The images below represent the main evidence supplied in support of the blocking instruction. The first, a screenshot of a cricket match playing in a browser with a JW Player URL in the address bar, suggests that a match was being streamed via the platform, presumably by a JW Player user. The second screenshot shows the domain names to be blocked in this particular request, while indicating that someone researched the JWPlayer.com domain on SimilarWeb.
The third screenshot shows that the plaintiffs looked up contact information for JW Player’s official DMCA agent, something that pirate sites tend not to have, but then submitted the domain for blocking regardless.
Traffic to JW Player’s Website From India Plummets
There’s no way to show whether any of the recipients of the blocking notification email did anything with the paperwork, much less double-checked to ensure there were no obvious blunders. At least three recipients of the notification had email addresses ending @disney.com but whether they could’ve done much at this stage is unclear. The judge’s orders are extremely clear.
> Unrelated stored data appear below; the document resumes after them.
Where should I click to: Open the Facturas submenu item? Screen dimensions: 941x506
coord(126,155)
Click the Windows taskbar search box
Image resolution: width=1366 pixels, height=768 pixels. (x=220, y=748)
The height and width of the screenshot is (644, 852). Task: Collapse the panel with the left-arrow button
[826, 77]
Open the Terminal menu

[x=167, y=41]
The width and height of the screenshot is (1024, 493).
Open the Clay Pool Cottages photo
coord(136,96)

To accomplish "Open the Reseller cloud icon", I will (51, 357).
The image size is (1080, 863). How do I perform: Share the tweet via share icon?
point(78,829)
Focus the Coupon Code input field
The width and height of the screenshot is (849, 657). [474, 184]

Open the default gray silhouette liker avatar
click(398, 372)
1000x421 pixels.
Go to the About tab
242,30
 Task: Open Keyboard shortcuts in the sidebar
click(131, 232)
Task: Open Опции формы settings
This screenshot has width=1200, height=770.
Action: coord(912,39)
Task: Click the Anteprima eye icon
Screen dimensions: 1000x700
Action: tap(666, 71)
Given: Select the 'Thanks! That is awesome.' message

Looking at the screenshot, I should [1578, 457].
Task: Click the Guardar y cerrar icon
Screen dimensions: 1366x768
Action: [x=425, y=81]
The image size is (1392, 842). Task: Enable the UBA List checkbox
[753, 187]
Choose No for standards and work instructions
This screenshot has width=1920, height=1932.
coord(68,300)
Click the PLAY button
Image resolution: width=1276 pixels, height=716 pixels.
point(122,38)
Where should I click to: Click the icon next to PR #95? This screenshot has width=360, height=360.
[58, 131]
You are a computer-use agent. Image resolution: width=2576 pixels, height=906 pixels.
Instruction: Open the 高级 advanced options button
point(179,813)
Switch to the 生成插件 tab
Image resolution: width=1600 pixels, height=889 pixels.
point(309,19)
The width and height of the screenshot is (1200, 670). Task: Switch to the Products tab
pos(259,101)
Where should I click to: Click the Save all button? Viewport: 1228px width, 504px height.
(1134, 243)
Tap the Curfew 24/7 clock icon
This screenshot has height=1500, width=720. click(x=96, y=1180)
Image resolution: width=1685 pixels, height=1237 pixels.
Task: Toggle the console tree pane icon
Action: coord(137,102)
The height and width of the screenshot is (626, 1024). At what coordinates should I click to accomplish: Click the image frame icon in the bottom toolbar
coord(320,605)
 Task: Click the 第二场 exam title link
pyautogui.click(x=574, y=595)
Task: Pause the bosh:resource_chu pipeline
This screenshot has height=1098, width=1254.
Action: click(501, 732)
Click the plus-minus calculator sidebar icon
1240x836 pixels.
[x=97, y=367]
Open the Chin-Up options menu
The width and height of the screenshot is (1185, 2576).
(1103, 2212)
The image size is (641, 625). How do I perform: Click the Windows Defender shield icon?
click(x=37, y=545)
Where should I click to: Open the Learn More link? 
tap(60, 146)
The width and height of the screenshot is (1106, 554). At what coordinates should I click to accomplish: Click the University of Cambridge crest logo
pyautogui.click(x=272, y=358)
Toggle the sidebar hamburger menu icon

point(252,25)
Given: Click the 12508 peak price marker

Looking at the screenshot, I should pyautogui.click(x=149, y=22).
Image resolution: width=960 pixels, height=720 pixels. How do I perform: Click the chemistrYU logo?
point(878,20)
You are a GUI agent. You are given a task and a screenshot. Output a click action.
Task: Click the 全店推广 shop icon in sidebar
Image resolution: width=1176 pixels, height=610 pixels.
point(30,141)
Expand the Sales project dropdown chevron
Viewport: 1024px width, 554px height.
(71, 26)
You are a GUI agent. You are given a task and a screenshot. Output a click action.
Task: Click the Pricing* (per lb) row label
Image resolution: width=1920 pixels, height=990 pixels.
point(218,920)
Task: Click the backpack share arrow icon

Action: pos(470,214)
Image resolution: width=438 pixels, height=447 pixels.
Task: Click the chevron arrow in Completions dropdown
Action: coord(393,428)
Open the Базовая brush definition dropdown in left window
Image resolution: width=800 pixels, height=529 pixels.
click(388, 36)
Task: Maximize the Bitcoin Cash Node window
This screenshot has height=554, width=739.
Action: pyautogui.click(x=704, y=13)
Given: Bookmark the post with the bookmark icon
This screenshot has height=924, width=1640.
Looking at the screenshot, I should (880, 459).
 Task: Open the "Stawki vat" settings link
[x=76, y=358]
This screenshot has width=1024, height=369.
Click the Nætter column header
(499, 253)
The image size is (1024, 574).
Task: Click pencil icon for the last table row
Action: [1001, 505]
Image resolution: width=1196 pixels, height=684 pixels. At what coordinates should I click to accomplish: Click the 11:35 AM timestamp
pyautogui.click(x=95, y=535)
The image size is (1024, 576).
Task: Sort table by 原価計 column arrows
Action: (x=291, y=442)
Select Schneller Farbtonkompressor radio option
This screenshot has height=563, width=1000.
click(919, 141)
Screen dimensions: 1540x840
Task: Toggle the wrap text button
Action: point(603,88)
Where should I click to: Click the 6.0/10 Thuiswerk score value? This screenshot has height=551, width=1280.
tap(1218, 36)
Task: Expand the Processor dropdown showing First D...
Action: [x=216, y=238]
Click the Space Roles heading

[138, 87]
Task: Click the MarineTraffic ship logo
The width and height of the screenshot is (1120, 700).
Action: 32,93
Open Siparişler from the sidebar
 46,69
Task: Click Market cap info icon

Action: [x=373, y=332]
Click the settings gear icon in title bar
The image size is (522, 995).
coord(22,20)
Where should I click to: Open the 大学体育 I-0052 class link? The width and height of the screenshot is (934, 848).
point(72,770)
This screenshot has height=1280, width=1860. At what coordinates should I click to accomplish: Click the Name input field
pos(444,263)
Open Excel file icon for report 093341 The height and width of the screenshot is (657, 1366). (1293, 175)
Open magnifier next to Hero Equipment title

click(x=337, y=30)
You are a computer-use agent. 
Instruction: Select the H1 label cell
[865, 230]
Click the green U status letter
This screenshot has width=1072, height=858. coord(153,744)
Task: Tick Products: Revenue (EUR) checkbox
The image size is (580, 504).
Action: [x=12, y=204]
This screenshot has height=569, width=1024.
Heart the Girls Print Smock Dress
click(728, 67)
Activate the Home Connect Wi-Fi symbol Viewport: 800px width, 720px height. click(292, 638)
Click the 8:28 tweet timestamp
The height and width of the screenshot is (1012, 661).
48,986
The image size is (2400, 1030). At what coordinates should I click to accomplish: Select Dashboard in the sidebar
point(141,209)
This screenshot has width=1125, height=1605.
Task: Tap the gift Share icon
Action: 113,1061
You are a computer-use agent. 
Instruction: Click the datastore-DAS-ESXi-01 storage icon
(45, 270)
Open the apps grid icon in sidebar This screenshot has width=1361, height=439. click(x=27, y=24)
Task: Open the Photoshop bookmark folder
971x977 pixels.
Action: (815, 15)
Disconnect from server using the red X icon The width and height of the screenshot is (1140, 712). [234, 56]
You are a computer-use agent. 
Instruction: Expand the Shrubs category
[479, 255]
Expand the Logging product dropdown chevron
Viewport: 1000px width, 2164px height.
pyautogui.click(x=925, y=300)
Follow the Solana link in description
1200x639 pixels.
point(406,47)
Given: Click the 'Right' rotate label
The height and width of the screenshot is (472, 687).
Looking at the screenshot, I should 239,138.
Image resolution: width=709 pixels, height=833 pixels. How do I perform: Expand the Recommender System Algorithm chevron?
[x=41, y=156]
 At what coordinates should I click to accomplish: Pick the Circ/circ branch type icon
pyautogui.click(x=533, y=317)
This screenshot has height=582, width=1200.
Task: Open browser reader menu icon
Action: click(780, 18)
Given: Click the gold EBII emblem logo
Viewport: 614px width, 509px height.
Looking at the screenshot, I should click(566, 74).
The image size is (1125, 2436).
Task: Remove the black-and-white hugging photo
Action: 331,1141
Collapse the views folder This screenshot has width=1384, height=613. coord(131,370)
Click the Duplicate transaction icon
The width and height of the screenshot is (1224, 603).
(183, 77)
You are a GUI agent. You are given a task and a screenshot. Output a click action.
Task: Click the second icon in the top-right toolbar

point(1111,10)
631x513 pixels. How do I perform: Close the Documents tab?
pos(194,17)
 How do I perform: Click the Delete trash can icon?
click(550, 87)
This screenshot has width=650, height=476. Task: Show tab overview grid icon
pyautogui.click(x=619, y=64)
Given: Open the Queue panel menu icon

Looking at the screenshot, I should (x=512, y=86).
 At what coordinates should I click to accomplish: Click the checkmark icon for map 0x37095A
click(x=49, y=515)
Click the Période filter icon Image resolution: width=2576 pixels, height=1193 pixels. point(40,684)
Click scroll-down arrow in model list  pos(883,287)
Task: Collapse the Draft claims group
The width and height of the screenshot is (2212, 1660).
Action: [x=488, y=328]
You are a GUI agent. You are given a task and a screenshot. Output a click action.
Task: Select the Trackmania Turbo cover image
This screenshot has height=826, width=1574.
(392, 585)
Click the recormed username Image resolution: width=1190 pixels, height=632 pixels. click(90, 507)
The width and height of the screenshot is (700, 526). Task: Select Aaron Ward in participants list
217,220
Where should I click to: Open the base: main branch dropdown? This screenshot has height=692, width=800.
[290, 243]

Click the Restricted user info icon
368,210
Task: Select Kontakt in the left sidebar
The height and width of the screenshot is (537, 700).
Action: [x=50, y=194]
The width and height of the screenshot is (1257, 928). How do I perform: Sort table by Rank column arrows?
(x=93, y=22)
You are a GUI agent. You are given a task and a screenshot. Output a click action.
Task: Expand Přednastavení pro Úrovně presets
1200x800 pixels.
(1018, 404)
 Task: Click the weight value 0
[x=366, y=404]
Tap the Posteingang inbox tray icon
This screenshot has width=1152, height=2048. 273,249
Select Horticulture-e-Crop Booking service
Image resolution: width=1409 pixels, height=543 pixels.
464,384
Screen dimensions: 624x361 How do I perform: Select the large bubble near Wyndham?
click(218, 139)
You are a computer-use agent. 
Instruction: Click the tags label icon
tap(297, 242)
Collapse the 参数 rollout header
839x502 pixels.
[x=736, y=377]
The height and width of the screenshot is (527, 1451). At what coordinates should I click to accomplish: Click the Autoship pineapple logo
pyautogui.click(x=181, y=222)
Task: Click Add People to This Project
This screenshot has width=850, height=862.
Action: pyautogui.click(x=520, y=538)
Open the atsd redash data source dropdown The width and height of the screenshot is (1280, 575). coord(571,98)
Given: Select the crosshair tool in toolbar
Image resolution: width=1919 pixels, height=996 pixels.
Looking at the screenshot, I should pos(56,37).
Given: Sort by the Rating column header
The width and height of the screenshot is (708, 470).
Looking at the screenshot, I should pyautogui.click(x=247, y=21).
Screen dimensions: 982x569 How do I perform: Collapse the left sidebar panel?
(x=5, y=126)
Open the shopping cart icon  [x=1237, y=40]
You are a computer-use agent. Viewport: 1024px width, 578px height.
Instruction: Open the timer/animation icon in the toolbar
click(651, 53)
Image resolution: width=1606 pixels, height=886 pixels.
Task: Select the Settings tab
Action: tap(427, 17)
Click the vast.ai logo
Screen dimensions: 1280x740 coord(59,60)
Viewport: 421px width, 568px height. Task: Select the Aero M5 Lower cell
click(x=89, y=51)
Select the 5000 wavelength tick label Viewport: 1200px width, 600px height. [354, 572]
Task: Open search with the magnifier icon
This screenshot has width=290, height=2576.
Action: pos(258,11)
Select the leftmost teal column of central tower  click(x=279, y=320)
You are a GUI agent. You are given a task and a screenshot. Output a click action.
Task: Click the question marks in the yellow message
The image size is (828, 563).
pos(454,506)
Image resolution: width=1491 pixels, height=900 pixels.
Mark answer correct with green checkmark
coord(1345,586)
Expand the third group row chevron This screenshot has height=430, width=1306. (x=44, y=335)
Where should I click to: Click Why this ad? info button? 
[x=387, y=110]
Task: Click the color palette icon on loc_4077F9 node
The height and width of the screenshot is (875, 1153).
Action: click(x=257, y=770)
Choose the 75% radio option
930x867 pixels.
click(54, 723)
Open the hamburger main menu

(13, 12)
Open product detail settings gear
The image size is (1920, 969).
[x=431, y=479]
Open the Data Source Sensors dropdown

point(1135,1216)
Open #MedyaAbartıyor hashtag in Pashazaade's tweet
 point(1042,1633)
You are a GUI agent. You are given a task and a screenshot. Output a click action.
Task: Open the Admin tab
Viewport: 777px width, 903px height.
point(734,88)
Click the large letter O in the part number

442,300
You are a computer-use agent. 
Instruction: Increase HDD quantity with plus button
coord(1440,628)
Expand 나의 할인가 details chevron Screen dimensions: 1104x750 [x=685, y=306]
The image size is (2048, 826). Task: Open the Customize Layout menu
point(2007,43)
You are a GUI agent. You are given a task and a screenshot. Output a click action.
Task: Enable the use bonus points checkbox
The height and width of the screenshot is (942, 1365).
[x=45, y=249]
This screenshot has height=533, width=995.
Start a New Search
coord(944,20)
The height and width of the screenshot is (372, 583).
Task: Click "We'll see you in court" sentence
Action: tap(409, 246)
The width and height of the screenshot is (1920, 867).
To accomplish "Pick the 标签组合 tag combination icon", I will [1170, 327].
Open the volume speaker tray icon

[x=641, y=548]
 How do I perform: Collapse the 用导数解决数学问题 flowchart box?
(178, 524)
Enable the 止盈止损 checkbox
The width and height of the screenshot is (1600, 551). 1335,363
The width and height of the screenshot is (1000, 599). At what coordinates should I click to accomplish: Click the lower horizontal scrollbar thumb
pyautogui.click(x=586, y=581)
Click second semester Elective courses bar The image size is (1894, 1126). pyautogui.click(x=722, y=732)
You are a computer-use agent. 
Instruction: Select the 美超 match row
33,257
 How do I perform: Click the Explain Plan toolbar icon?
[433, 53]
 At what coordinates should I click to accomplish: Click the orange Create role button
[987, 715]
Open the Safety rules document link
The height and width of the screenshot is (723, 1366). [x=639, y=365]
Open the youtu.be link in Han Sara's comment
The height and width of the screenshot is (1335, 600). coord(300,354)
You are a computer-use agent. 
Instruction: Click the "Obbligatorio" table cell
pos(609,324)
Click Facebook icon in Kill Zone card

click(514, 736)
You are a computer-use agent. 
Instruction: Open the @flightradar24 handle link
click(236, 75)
The instructions appear to have considered that an innocent third-party might find its online business blocked in India but on balance, the rightsholders’ interests appear to take priority. Since the application and order was issued without the defendants being present, it’s unclear how or even if JW Player was notified that its domain had been blocked.
Without that information to hand, being permitted by the court to file a request to have the injunction modified means almost nothing. Given that JW Player is not a rogue site, processes DMCA takedown notices, and has no relationship with any of the domains listed in the injunction, it’s arguable that it should never have been blocked in the first place.
Regardless, the image above suggests that it was some time before any action was taken to remedy the situation. According to SimilarWeb data, between October 2023 and December 2023, traffic to JWPlayer.com from India tanked by 53%. That the domain continued to be blocked after the tournament ended last November suggests that this type of thing could happen to almost any business. The only plus is that the company didn’t have its domain suspended.
After months of blocking, the Indian government’s Ministry of Communications issued instructions for the country’s ISPs to stop blocking jwplayer.com on January 9, 2024. The text suggests that the subdomain cdn.jwplayer.com may have been subjected to blocking instructions, although may or indeed may not have been actually blocked.
The additional documents referenced in the notice above were not attached. If we obtain them, we’ll post an update here.